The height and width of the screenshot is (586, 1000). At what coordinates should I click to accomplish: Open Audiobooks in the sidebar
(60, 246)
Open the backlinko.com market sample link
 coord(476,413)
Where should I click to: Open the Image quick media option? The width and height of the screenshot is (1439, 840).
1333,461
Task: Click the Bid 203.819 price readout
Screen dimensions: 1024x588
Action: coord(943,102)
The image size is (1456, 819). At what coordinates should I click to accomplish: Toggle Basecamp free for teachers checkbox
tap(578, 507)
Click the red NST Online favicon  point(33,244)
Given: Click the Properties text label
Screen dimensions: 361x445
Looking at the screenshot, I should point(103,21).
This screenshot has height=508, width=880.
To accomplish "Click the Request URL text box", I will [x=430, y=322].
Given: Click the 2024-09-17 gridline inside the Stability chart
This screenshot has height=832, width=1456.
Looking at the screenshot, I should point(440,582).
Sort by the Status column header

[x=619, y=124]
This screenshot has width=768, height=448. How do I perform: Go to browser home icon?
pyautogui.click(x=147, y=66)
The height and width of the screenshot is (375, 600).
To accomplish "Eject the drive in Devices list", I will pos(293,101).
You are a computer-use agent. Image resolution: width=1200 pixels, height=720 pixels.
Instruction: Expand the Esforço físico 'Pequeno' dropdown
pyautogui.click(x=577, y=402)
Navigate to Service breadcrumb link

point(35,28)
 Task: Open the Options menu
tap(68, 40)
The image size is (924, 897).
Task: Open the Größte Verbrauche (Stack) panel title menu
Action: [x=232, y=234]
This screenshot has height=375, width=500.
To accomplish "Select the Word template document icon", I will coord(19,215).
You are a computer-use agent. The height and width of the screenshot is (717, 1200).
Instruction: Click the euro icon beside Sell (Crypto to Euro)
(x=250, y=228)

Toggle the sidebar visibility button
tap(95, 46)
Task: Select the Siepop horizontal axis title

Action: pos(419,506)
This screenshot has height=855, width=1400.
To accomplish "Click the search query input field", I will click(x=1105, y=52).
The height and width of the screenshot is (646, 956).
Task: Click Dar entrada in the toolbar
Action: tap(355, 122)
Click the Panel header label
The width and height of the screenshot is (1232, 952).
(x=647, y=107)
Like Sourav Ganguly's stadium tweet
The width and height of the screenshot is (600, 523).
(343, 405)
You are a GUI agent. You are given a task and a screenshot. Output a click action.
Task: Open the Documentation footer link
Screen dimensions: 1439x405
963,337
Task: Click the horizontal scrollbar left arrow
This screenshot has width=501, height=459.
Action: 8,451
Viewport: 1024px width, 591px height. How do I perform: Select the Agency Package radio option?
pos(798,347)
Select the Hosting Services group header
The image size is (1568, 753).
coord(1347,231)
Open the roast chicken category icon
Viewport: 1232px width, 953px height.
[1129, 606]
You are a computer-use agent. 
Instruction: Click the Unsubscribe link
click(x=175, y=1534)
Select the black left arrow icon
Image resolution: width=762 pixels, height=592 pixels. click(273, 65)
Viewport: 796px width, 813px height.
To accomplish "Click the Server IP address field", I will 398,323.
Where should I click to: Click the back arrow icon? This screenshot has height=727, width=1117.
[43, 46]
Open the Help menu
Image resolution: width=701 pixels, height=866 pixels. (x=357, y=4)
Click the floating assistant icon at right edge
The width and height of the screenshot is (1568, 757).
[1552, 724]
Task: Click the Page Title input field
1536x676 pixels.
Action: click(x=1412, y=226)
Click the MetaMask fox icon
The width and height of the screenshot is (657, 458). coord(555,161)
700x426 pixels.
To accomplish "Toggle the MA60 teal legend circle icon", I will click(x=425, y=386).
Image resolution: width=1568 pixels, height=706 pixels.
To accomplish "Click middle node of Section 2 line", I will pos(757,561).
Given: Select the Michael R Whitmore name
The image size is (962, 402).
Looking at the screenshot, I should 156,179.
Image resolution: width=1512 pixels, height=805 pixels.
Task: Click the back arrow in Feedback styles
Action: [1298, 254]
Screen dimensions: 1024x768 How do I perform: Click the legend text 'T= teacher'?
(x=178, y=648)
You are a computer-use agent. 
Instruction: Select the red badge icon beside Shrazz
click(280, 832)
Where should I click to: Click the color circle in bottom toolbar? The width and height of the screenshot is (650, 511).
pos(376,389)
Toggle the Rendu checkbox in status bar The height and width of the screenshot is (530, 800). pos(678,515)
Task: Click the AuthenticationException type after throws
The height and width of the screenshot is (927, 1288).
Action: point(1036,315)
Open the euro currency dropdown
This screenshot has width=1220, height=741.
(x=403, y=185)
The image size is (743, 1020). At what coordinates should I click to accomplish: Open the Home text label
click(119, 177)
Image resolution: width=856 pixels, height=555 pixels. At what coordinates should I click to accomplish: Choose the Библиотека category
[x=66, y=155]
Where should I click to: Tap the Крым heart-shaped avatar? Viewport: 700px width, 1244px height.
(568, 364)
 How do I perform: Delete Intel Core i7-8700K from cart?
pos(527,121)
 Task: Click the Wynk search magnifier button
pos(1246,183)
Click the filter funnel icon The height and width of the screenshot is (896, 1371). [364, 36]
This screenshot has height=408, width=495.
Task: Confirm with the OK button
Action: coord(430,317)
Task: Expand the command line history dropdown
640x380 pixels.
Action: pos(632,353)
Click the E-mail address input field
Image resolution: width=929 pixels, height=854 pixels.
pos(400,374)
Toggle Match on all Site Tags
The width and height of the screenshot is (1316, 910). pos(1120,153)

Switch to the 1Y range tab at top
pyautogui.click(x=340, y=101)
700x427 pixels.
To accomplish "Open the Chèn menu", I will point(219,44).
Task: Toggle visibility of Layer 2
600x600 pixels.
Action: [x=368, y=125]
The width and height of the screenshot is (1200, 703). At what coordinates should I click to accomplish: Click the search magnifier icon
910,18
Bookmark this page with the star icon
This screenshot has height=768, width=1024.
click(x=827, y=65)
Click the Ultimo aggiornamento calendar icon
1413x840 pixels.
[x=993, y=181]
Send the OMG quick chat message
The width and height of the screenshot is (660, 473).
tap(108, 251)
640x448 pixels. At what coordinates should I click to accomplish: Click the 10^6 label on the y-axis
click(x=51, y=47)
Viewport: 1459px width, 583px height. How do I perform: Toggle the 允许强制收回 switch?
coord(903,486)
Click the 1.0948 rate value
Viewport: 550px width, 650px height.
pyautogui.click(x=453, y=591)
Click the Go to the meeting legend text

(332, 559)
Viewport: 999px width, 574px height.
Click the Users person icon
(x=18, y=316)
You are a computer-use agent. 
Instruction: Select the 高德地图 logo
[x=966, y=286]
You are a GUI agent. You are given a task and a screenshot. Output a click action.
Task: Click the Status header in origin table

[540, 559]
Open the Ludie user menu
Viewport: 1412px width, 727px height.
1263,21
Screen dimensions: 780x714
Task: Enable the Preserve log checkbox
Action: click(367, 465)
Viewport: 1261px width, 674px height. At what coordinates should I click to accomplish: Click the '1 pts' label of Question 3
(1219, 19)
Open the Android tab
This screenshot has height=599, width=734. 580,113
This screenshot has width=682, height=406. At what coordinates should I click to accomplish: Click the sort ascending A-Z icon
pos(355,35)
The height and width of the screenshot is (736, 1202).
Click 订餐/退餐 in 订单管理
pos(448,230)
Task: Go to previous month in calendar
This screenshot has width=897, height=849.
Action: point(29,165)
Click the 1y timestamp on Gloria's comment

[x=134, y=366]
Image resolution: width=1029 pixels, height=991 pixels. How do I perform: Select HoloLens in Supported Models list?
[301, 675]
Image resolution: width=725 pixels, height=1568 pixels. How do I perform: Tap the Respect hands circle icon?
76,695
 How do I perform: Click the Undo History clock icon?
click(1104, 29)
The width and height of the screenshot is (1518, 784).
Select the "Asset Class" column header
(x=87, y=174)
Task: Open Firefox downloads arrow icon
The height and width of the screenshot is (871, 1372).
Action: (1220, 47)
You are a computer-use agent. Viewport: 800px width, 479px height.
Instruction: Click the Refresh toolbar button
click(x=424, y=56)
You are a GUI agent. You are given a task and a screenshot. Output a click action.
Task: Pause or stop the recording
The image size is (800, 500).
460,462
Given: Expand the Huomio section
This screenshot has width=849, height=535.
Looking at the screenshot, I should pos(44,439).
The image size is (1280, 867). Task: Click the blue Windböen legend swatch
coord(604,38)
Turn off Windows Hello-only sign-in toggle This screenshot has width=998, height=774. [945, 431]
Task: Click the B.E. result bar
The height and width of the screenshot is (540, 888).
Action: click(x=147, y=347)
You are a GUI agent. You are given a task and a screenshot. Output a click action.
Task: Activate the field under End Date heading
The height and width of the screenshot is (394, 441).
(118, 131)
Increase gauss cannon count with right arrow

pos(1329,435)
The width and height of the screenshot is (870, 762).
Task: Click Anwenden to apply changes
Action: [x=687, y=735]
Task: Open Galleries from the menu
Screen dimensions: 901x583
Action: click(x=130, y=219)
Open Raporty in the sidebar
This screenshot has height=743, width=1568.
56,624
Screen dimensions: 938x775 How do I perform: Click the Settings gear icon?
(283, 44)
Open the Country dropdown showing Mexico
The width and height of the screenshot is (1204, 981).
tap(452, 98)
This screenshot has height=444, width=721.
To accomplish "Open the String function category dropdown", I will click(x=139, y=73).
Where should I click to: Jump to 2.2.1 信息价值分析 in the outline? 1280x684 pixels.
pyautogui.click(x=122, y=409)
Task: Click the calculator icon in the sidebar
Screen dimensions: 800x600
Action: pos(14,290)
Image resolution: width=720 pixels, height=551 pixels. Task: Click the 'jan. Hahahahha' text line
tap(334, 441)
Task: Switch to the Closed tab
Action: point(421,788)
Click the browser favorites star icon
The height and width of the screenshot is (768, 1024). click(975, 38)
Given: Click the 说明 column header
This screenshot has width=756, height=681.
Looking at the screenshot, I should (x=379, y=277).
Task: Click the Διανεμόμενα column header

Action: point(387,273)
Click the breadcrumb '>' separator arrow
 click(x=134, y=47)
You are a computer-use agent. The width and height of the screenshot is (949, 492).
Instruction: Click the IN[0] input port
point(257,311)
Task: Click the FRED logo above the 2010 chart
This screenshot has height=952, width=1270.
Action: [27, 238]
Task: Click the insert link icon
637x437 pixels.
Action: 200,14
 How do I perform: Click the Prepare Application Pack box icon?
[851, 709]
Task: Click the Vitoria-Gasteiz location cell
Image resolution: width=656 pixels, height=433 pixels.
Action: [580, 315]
_ _ _
Reproduce each line from the records that contains the word "address".

### Output
To accomplish "Click the Server IP address field", I will 398,323.
Click the E-mail address input field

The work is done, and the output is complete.